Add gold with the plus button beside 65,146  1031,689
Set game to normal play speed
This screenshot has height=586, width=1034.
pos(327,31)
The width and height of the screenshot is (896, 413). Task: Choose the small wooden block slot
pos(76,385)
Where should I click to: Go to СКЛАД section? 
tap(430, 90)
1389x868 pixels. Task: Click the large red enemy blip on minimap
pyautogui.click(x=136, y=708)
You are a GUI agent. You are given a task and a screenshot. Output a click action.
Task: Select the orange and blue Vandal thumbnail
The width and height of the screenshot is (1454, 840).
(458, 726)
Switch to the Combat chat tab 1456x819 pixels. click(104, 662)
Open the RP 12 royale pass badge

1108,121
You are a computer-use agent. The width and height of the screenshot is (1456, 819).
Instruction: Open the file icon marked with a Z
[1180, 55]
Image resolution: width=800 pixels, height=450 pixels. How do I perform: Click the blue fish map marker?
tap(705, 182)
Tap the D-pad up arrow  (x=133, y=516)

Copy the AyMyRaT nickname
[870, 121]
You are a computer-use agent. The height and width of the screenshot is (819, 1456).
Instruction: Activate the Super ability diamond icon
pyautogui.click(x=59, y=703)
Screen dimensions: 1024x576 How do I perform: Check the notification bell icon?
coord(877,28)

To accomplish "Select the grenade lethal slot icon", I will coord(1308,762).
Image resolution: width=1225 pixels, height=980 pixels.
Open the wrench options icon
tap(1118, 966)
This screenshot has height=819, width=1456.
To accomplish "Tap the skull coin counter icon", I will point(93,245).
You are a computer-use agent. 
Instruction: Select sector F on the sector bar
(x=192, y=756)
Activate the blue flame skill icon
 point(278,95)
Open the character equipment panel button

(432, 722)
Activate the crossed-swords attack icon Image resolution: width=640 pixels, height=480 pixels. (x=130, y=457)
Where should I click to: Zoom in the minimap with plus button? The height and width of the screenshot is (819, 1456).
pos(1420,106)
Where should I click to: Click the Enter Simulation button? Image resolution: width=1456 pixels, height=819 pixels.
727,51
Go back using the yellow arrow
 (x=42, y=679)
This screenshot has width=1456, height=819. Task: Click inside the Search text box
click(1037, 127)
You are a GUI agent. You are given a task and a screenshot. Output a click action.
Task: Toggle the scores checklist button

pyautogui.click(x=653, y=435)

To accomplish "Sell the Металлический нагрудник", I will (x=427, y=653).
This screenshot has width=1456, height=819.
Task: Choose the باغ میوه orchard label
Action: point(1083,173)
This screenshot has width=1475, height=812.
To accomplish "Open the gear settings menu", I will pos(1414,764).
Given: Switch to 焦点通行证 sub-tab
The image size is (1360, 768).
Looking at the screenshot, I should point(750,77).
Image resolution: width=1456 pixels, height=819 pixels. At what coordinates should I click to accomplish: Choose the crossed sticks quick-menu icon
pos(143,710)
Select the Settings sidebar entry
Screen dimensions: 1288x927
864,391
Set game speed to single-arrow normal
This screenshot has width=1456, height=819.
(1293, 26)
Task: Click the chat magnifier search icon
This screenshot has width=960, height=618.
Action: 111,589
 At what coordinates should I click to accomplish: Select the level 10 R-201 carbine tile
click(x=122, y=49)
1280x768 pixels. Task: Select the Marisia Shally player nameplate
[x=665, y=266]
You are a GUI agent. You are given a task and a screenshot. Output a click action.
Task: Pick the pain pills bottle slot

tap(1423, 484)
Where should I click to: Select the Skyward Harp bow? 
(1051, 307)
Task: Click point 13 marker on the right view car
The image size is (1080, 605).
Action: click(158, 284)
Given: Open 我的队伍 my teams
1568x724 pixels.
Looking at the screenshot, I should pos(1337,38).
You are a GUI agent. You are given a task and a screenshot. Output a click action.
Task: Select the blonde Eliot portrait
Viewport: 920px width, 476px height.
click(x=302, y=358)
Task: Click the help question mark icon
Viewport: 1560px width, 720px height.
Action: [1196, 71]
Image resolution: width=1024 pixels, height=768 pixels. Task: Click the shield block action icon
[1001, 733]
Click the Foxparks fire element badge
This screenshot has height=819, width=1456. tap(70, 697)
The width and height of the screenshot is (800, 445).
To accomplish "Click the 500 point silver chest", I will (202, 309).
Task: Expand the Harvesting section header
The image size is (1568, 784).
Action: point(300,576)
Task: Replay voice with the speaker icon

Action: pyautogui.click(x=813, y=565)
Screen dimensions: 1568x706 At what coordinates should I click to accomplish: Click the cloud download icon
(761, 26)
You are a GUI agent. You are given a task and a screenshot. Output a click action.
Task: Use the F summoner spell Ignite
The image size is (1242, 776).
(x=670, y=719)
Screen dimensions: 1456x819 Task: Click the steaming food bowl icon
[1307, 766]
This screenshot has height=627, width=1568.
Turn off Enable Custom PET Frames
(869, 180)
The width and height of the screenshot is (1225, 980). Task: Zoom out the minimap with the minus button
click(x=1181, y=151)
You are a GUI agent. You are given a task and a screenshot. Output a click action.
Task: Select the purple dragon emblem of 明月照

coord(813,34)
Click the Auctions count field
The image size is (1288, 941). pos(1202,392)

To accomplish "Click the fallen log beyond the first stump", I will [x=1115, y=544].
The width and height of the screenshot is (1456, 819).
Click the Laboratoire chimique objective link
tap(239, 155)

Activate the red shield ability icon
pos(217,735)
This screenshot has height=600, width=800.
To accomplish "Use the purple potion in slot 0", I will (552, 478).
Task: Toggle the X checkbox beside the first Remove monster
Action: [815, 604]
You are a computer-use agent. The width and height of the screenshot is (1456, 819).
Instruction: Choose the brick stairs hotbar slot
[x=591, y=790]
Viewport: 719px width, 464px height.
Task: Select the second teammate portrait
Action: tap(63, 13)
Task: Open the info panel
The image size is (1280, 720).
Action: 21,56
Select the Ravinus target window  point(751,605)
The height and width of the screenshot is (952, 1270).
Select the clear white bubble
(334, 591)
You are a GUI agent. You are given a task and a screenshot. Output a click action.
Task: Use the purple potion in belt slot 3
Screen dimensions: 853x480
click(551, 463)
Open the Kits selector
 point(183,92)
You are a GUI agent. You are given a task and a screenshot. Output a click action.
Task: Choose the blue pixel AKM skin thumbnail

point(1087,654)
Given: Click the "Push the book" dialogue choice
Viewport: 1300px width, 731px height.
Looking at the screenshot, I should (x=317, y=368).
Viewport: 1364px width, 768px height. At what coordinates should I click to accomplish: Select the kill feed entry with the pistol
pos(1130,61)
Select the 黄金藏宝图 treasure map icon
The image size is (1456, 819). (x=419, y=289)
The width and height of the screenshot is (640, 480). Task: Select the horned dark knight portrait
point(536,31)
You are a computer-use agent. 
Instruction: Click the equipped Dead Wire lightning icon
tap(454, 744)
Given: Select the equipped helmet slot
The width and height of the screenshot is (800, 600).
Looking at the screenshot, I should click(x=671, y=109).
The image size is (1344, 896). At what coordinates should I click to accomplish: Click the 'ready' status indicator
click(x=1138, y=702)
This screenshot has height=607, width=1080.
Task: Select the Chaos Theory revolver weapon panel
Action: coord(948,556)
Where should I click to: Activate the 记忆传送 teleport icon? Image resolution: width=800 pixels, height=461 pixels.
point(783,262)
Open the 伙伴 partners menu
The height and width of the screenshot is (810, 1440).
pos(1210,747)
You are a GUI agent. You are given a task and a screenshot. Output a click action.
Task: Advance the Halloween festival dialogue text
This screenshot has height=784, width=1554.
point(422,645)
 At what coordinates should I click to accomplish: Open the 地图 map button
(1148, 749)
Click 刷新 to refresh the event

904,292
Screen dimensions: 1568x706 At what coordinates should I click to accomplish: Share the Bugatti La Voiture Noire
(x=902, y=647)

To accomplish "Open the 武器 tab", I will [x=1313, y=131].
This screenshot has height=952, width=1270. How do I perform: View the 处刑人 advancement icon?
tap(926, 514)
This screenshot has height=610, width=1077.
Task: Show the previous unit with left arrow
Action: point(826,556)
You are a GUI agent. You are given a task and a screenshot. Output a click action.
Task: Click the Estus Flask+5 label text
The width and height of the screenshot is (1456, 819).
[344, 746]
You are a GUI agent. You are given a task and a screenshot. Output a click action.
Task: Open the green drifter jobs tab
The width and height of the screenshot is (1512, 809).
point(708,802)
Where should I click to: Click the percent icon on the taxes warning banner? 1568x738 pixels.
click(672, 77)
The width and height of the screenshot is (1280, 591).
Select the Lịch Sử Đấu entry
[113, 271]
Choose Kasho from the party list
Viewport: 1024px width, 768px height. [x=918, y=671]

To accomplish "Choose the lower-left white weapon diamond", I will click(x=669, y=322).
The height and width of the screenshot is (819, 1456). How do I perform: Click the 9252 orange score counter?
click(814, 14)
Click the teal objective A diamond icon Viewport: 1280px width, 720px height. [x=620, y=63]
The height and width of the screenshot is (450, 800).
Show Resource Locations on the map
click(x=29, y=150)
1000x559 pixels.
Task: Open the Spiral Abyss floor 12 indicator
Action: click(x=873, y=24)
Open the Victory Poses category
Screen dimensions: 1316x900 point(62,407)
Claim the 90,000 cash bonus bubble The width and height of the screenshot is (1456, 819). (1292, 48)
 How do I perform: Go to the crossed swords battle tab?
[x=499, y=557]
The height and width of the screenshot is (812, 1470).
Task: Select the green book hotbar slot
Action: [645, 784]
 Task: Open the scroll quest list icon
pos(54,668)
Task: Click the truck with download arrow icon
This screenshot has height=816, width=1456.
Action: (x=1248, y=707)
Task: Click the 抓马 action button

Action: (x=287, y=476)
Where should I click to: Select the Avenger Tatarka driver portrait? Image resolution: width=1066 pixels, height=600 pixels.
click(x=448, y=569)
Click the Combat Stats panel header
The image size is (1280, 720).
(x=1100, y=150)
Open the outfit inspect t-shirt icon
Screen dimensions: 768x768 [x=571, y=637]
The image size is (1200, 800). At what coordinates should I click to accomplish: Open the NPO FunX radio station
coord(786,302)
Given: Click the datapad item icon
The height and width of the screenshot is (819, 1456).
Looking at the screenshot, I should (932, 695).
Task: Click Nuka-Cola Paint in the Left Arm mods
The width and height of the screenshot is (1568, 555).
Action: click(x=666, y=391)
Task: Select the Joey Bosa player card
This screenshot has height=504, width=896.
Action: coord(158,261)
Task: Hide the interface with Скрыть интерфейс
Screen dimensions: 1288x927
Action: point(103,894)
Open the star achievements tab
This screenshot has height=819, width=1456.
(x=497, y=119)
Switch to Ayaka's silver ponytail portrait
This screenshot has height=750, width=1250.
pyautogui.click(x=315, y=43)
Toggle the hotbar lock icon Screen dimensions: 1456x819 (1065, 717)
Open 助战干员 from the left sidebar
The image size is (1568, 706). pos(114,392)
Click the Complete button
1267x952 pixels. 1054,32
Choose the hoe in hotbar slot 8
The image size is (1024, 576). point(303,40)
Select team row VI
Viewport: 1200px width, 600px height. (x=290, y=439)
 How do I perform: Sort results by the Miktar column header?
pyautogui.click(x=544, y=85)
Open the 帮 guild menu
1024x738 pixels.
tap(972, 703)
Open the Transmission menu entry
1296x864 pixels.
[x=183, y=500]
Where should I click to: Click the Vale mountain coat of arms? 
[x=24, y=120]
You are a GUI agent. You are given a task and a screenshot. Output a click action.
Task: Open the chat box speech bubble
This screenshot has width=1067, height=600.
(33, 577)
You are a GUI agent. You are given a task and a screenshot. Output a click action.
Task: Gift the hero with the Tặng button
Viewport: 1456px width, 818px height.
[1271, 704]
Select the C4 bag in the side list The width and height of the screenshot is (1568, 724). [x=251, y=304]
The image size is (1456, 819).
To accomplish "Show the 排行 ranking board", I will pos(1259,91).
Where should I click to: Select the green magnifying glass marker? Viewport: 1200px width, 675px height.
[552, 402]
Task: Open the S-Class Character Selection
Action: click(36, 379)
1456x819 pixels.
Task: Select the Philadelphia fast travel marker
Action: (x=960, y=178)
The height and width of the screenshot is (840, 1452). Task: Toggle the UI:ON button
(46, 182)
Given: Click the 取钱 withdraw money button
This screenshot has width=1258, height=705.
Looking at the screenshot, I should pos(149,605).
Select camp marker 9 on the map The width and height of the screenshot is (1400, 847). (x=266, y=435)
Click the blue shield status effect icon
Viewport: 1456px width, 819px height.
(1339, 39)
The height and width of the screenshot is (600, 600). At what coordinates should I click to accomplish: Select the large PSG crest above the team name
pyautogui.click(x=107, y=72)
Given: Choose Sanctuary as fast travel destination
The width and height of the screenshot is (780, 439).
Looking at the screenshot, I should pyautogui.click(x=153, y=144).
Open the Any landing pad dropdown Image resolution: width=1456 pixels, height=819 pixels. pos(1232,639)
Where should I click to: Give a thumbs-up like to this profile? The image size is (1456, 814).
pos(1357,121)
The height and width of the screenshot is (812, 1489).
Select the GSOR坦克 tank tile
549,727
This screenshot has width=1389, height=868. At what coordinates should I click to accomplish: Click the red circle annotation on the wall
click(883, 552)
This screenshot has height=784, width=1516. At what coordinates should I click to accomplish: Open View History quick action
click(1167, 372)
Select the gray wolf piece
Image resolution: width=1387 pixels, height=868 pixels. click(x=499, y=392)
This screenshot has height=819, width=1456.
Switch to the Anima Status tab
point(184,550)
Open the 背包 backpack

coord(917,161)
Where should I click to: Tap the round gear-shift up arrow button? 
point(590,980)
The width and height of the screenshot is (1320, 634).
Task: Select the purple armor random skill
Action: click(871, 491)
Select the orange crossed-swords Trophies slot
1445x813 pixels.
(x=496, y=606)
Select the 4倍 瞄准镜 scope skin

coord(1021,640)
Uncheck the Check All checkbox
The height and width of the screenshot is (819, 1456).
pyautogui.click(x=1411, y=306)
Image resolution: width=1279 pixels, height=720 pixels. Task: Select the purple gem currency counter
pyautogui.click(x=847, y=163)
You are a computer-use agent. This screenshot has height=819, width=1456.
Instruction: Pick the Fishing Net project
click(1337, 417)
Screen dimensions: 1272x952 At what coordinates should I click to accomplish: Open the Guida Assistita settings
◇ ◇ ◇ ◇ ◇
#### BRIEF
Please turn the lines starting at the very first one and ending at the line containing "pos(76,385)", both included, into a JSON list of strings with one string per line and blank lines left out.

#### RESPONSE
[
  "Add gold with the plus button beside 65,146  1031,689",
  "Set game to normal play speed",
  "This screenshot has height=586, width=1034.",
  "pos(327,31)",
  "The width and height of the screenshot is (896, 413). Task: Choose the small wooden block slot",
  "pos(76,385)"
]